Draghi didn’t waltz into this. He had to fight the headwinds of a conservative resistance centered in Germany and the Bundesbank. It was never easy or settled. As recently as last Fall, a cabal of former central bankers from central Europe (mainly Germany and Austria) felt compelled to issue a joint memorandum excoriating Draghi’s policies and aiming perhaps to bully his successor (Christine Lagarde) into a reversal of them. She wavered. But with the exigency of the COVID crisis, she fell in line behind Whatever-It-Takes. And all was well. Draghi was wise, and bold, fighting the good fight for Progress and Europe. Lagarde followed the script. The ECB was the best (if not the only) hope for pan-EU governance. How could it be otherwise?

Here’s how.

Yesterday, the German Constitutional Court (the Bundesverfassungsgericht, if you like) – Germany’s closest equivalent to the U.S. Supreme Court – essentially struck down the ECB’s entire quantitative easing program.

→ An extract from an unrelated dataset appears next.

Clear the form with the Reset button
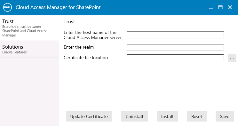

The ruling is harsh and unequivocal, even shocking.

First of all, the Court declared QE “illegal” in principle, illegal for the very reason that WIT has worked – because it strays into “economic and fiscal policy.”

Second, it asserted the priority of German Law over EU Law – the German court bluntly overruled a prior decision in favor of the QE program by the European Court of Justice in Luxembourg. This left observers gasping (as reported in the Financial Times):

“This is the first case where a German court says the judgement of the European court has no jurisdiction.”

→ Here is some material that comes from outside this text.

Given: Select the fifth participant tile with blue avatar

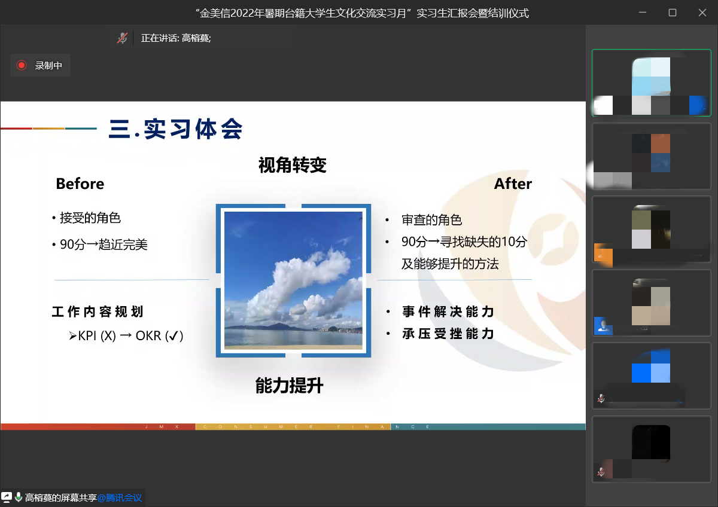Looking at the screenshot, I should coord(651,375).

“The Karlsruhe court raised serious questions about the even application of EU law across the bloc.”

And, to leave no doubt that this is no mere judicial opinion, but a legal ruling meant to be enforced, the court instructs the German Parliament to “take active steps against [QE] in its current form.” It calls on the Bundesbank to prepare to halt participation in the QE program. Without Germany, the program would be crippled.

“In theory, only the Bundesbank is bound by these requirements, not the ECB. In practice, however, it is hard to believe that the bond purchases will take place in the future without the participation of the Bundesbank.”

The market reacted as one would expect. All the southern European bond prices fell. The German/Italian bond spread widened. The Euro fell against the dollar.

The European coronavirus response is at risk. Although the court’s ruling fig-leafed the COVID matter by temporarily exempting the current aid programs, the message is clear.

“This limits the scope for buying Italian government bonds in particular.”

“This is another barrier to solidarity during the Covid crisis.”

What spectacular bad timing. What worse judgment.

If Draghi’s QE policy was a coup, this is the countercoup, or as one (German) expert put it – “a declaration of war.” The ECB’s Governing Council announced (icily) that it “takes note” of the Court’s ruling, but that it “remains fully committed to doing everything necessary.” Whatever-It-Takes is still in place. But the German Court’s clock is ticking.

We are approaching the climax of this constitutional drama. In American parlance, this is now a House Divided. And on fire (COVID). The matter must soon break one way or another. There will be common action, solidarity, and, yes, mutualization, sharing of financial obligations – or the end of the ECB’s and the EU’s only effective collective policy response to the worst economic crisis since World War II.